On Thu, Dec 18, 2008 at 10:42 AM, Pierre Schmitz <pierre@archlinux.de> wrote:
Am Donnerstag 18 Dezember 2008 17:22:25 schrieb Aaron Griffin:
I think "Optional" makes sense in some cases. Let's take the community repo, where things tend to be a hodge-podge of ideas and attitudes. I can imagine half the packages being signed, some being unsigned, and some being signed by keys not in the keyring.
Well, if that will be the case we can forget about the whole signing stuff. One "unprotected" package is enough to inject your custom code.

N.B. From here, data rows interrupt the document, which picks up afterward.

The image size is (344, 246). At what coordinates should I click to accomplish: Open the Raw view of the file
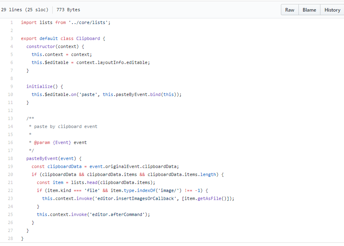pos(289,10)
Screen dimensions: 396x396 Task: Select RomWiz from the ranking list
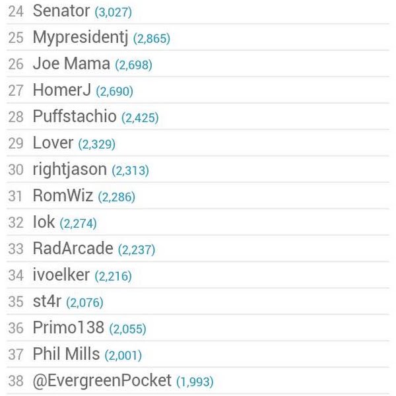coord(63,196)
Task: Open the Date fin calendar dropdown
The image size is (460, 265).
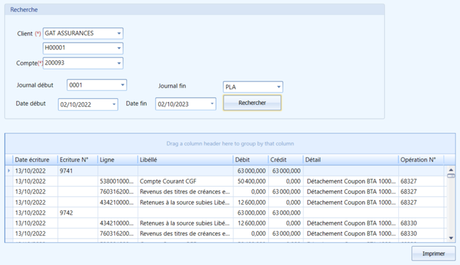Action: (212, 104)
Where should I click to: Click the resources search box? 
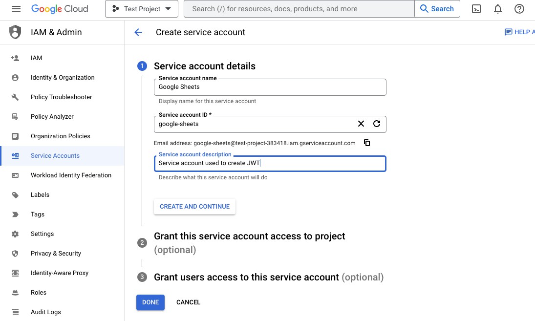click(299, 9)
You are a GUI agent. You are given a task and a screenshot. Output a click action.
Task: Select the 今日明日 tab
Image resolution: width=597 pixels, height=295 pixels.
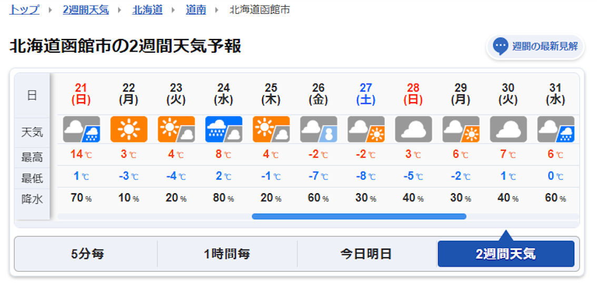[x=366, y=254]
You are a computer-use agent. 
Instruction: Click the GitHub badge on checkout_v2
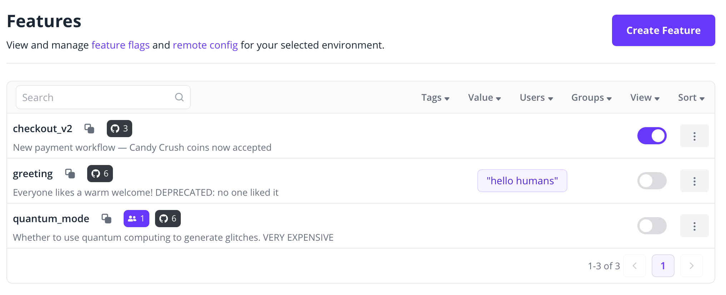119,129
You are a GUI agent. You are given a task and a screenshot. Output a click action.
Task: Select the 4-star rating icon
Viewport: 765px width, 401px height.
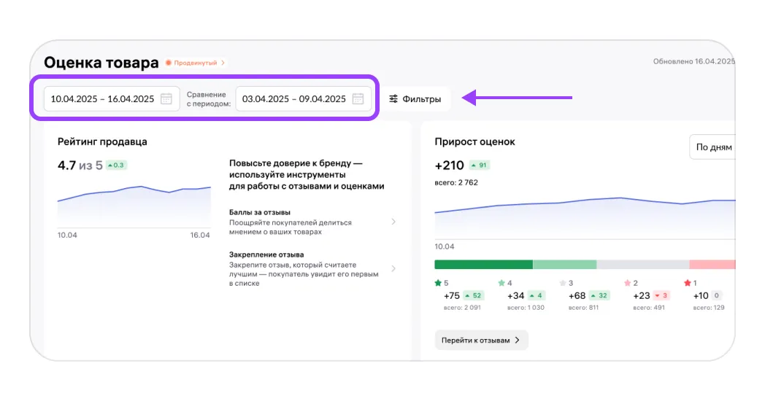pyautogui.click(x=501, y=283)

Right, but that's not what I'm saying. As a user, I might not care. Actually, I don't. Here's our cases: People who care about super-secure packages: Set things to "Always" and then your system will only install signed packages Middle of the road people: Set core and extra to "Always" and other repos to either "Never" or "Optional". People who don't care: Everything is set to "Never". See, I fall in the middle case. I'd love to have everything signed, but I know it won't happen for everything all the time. So, if I set community to "Always", I'm going to run into a case where I want to install a package from community that is unsigned. We need a "fuck it, install it anyway" case. Now, instead of the "Optional" setting, if there was a --skip-signature flag that I could use, I would also be sated. Either way, I'd just like to see a case where I can force it to skip the signature check.